Today on "things an undergraduate English scholar thinks are wrong with the literary world," we’re going to talk about "women’s fiction." You’ve all heard the term. It’s what you call the books your grandma, aunt, mom, or yourself reads if you’re female and not particularly inclined towards Robert Ludlum and John Grisham. It doesn’t refer to any particular genre. Books as varied as “Fifty Shades of Grey,” “The Help,” and “My Sister’s Keeper” have been referred to as women’s fiction. As far as I can tell, the only qualifiers for labeling a book as women’s fiction are (pick one, or both): a woman wrote it, or women read it.
My question is, why?
We don’t call the books men read and write "men’s fiction." When men write about spies, war, and history in a fictional context, their stories are filed under the appropriate genre, not sorted by gender. When men decide to write about the hot-button topic of the moment, it’s literary fiction. When men spend an entire book writing about the woman who done me wrong, it’s a classic — see “The Great Gatsby” and “Lolita” for examples. When women do any of the above, it’s women’s fiction, a label that seems to imply trivialness and frivolity.
In order for women’s writing to shed the label of women’s fiction, female writers can’t write simply for themselves, write only to tell the stories they want to tell. They have to write with an eye toward what male readers want.
Take “Gone Girl” as an example. Blood, sex, murder, infidelity — all things that fill the pages of action, spy, and thriller genres — and the majority of the book is written from a distinctly male perspective. The book is a hit and critically acclaimed, precisely because the writer doesn’t care all that much about the female experience. Amy is a cipher, an empty space for every male reader to fill in the woman who done me wrong or for female readers to fill in the woman who done took my man. Amy is there for the reader to hate, which is why “Gone Girl” succeeds where other female-written novels fail.

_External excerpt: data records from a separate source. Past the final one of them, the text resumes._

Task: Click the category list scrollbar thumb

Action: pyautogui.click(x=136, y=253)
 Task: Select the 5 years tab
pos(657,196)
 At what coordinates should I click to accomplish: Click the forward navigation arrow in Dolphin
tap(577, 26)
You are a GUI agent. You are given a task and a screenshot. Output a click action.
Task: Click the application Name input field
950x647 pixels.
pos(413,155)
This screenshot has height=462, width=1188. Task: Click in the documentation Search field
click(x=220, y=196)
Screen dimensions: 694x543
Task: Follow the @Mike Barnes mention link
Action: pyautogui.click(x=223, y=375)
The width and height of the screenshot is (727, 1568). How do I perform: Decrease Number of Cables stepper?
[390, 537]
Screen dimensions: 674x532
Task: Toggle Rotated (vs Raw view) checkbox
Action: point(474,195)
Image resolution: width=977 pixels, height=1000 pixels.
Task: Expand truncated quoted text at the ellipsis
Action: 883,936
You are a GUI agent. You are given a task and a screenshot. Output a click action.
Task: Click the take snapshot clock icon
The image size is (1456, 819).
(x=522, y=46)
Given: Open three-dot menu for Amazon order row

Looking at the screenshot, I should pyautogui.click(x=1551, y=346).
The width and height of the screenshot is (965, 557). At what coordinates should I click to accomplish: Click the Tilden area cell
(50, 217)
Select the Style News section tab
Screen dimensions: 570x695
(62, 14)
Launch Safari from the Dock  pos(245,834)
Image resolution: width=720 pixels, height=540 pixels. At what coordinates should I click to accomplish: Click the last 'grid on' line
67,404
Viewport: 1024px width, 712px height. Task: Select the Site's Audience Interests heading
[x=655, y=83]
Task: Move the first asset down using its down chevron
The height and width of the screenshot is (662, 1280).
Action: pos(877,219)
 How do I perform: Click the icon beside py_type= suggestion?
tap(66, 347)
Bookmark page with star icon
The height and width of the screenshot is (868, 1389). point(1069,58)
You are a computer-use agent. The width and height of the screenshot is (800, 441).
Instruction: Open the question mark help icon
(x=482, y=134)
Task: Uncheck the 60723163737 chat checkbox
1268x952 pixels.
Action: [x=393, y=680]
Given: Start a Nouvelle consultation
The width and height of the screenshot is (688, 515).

There’s no room in acclaimed literature for the real female experience, the one that isn’t eroticized, mythologized, or built up simply for male and female readers alike to hate. That’s why the label of women’s fiction exists – to take all those books about the real, messy, uncomfortable female experience and shove them off to the side. Because let’s be honest, as much as we love John Grisham and Robert Ludlum, they aren’t what we’d call character writers, and their plots are often formulaic.
On the other hand, character writers like Jodi Picoult who consistently take on hot-button issues and spend a lot of time exploring the various sides are shunted into women’s fiction simply because of their gender. Forcing female writers into the women’s fiction category limits sales, limits readership, limits the awards and accolades that many of these writers deserve to be able to compete for. It’s a racket, and it needs to stop.
I’m not asking everybody who reads this article to call their local bookstore or library and demand that they sort the offerings of female writers by the appropriate genre, not by gender (although hey, if you feel like it, go for it). I’m just asking that the next time you pick up a book that’s labeled as women’s fiction, ask yourself why it’s labeled that way. Ask yourself what that label does to your perception of the story, of the author. And then take a gander at the latest John Grisham bestseller and wonder why there’s no label for men’s fiction.